The FDA approved Xyrem (sodium oxybate) in July 2002 as the first and only treatment for cataplexy in patients with narcolepsy. In November 2005, the FDA approved Xyrem to treat excessive daytime sleepiness in patients with narcolepsy.
The effectiveness of Xyrem for the treatment of narcolepsy symptoms was established in four multi-center, placebo-controlled, studies over a period of time between four and eight weeks. The studies examined three dosages of Xyrem (4.5g per night, 6g per night and 9g per night) taken in two equally divided doses (the first at bedtime and the second 2.5 to four hours later).

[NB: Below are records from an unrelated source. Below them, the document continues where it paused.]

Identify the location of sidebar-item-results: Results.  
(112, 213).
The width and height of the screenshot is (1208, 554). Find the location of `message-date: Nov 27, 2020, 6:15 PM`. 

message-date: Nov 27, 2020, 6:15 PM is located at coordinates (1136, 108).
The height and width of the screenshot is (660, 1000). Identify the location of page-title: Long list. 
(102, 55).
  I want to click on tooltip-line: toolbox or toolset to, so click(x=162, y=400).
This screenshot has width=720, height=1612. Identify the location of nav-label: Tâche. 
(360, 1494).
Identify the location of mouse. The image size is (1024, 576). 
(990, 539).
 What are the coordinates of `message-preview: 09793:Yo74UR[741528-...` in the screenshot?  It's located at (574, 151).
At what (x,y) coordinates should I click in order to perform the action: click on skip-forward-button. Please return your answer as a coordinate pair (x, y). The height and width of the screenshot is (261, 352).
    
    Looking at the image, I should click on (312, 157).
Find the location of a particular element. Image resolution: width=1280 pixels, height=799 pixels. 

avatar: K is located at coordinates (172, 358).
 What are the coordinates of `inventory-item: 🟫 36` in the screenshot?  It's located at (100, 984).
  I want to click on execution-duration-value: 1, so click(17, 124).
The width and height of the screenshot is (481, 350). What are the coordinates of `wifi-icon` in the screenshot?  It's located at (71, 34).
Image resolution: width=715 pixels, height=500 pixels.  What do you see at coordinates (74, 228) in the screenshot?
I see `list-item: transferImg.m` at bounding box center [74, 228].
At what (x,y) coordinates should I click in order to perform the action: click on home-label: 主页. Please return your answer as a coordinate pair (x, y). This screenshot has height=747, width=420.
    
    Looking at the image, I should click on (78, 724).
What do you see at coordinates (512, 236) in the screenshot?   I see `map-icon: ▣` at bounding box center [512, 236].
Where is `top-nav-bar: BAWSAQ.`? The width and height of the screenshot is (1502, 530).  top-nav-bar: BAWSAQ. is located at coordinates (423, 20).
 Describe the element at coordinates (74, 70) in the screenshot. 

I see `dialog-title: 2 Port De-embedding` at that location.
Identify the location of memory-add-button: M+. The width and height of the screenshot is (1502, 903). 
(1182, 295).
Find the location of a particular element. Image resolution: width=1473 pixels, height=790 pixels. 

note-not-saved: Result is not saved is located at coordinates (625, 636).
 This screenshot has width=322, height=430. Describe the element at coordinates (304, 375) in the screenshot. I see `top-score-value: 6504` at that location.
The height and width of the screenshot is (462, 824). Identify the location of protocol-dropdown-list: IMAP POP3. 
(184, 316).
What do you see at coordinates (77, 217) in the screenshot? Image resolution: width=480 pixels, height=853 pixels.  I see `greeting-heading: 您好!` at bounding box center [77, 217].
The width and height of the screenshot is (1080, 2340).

Two well-controlled clinical trials demonstrated that Xyrem at doses of 6g and 9g per night is effective at subjectively (as measured by the Epworth sleepiness scale) and objectively (as measured by the maintenance of wakefulness test) improving excessive daytime sleepiness. In addition, two well-controlled clinical trials demonstrated that all dosages of Xyrem significantly reduced the frequency of cataplexy attacks.
Furthermore, patients on the 6g or 9g per night doses saw significant improvements in symptom severity – with the majority of them rating much or very much improved on the clinical global impression of change (CGI-C) in day and nighttime symptoms scale.
Xyrem was also generally well tolerated and no treatment-related serious adverse events were reported.